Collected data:
= = =
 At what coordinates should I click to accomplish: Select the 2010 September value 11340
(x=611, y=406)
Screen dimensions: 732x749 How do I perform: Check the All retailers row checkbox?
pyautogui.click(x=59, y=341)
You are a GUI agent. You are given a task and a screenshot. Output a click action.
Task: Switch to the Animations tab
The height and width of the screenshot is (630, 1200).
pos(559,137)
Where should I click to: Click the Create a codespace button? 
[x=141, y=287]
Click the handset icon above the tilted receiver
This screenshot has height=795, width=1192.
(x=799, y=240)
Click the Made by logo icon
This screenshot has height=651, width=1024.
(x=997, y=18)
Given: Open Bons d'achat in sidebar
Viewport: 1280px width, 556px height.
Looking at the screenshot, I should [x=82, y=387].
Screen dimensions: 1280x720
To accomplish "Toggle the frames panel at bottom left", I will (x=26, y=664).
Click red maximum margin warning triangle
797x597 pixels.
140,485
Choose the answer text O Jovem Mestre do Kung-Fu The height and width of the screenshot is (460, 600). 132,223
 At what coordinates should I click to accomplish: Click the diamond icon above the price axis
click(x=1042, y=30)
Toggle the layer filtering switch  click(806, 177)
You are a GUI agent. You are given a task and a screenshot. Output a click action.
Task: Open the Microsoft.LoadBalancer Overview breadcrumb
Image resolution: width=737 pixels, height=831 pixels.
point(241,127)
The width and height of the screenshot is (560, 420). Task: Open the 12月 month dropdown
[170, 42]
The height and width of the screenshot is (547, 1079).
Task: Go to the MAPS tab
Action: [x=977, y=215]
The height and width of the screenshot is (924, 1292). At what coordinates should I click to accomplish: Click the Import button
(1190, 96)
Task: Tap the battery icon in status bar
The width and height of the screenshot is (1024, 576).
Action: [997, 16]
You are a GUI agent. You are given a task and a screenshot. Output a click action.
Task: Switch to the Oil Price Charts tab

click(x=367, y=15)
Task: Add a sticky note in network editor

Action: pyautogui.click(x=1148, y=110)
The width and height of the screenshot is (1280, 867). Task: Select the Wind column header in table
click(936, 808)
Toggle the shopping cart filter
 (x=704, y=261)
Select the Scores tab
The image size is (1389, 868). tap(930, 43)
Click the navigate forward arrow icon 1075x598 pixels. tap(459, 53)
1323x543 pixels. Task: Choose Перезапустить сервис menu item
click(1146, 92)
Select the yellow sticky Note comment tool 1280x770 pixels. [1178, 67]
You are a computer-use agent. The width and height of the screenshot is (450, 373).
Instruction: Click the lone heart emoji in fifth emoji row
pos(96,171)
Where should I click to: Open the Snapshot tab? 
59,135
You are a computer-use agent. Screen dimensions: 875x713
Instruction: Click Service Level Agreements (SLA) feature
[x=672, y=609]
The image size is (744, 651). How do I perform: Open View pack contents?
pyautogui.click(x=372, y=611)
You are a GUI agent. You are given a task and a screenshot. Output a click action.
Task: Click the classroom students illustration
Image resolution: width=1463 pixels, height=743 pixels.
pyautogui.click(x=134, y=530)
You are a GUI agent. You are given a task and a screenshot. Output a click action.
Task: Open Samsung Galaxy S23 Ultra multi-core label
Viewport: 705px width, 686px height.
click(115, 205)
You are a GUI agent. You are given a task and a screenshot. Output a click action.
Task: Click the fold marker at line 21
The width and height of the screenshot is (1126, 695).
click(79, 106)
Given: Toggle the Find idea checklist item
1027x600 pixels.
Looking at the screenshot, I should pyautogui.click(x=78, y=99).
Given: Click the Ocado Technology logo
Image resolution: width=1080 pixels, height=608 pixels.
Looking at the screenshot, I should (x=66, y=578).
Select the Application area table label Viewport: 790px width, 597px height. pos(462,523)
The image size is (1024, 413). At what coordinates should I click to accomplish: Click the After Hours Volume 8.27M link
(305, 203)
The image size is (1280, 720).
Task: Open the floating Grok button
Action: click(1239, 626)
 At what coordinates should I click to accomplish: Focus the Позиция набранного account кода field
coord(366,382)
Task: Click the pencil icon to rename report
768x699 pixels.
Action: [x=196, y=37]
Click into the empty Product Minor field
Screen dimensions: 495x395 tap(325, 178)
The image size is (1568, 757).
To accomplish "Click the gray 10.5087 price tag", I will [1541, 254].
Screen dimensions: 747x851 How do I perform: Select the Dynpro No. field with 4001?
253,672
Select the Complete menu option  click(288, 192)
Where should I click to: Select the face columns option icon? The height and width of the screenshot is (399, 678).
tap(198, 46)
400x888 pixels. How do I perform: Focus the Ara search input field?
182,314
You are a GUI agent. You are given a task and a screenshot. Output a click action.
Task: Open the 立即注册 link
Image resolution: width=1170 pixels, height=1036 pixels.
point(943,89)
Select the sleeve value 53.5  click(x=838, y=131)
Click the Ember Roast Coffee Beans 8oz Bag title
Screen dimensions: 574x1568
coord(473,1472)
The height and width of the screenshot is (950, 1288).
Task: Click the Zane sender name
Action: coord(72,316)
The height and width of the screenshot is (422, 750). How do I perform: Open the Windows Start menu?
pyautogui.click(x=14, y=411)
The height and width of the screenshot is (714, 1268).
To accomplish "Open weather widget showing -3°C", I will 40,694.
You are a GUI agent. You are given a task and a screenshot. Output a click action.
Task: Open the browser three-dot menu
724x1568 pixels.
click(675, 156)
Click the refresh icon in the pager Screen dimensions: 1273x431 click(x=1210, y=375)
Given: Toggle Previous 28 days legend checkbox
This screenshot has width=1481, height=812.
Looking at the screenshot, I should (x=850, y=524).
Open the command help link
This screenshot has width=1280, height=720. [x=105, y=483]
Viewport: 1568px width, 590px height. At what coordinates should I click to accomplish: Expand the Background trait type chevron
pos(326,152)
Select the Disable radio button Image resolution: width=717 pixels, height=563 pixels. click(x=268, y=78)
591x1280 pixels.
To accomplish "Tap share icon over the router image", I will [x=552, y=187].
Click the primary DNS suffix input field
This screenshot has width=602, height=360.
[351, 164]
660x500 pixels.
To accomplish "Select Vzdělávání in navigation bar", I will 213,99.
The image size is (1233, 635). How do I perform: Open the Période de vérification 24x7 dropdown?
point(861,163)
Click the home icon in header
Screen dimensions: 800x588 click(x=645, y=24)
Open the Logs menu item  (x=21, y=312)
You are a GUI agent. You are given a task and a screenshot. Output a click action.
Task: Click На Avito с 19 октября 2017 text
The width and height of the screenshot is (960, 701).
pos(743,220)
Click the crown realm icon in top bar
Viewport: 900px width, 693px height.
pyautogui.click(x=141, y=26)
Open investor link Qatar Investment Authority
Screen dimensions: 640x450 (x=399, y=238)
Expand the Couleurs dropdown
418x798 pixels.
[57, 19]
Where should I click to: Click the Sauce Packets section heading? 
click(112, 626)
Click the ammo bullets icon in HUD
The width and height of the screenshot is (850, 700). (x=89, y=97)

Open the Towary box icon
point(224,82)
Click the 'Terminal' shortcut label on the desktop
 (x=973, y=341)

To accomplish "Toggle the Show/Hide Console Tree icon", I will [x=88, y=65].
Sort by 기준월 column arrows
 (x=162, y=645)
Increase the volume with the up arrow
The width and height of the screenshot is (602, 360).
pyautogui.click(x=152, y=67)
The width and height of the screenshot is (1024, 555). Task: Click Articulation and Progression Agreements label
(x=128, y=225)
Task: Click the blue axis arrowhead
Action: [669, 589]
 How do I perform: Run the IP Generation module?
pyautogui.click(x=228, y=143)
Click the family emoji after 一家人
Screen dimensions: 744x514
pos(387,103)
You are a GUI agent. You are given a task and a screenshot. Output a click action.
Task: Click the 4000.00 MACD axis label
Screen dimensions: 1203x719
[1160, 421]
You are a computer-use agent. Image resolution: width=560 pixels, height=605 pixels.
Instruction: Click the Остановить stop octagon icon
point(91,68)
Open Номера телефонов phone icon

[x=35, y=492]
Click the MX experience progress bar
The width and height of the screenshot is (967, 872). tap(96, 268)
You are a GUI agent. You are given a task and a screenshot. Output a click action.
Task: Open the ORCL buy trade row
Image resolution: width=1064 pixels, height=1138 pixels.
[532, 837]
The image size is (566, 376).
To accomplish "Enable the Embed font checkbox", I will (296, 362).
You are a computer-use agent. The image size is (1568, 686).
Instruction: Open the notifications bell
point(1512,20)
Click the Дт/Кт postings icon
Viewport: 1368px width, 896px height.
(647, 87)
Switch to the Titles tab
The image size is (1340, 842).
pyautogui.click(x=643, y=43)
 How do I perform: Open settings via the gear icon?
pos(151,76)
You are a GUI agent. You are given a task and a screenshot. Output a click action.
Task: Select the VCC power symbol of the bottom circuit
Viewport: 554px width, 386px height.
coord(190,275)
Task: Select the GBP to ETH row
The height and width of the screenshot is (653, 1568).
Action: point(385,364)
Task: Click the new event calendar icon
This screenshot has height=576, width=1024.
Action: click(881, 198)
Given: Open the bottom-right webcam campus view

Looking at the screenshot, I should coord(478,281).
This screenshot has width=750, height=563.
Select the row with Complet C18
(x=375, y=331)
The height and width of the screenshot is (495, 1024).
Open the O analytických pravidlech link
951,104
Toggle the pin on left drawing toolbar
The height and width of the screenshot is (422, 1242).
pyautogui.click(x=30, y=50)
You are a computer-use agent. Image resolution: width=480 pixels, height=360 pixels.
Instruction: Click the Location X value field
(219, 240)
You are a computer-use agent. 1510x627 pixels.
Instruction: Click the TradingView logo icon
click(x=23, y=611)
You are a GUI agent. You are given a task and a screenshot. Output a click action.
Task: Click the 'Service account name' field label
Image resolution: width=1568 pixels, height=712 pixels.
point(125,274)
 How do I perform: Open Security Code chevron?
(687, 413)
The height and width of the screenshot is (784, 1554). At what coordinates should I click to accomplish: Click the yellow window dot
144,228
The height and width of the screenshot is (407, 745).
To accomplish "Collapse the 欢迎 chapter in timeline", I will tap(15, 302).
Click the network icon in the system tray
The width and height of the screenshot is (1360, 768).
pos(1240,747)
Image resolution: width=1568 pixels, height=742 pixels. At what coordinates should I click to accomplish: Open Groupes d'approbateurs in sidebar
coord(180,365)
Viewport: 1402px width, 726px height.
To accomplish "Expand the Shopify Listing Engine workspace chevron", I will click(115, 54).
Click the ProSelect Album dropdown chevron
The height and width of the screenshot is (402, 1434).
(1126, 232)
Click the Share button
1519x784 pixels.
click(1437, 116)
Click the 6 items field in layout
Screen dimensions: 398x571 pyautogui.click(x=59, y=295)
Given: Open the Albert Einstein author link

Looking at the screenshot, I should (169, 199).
= = =
Directions: Search the entries for the string "computer" and copy each line where it occurs.

Solved problem:
You are a computer-use agent. The width and height of the screenshot is (450, 373).
You are a computer-use agent. Screen dimensions: 875x713
You are a computer-use agent. Image resolution: width=560 pixels, height=605 pixels.
You are a computer-use agent. The image size is (1568, 686).
You are a computer-use agent. Image resolution: width=480 pixels, height=360 pixels.
You are a computer-use agent. 1510x627 pixels.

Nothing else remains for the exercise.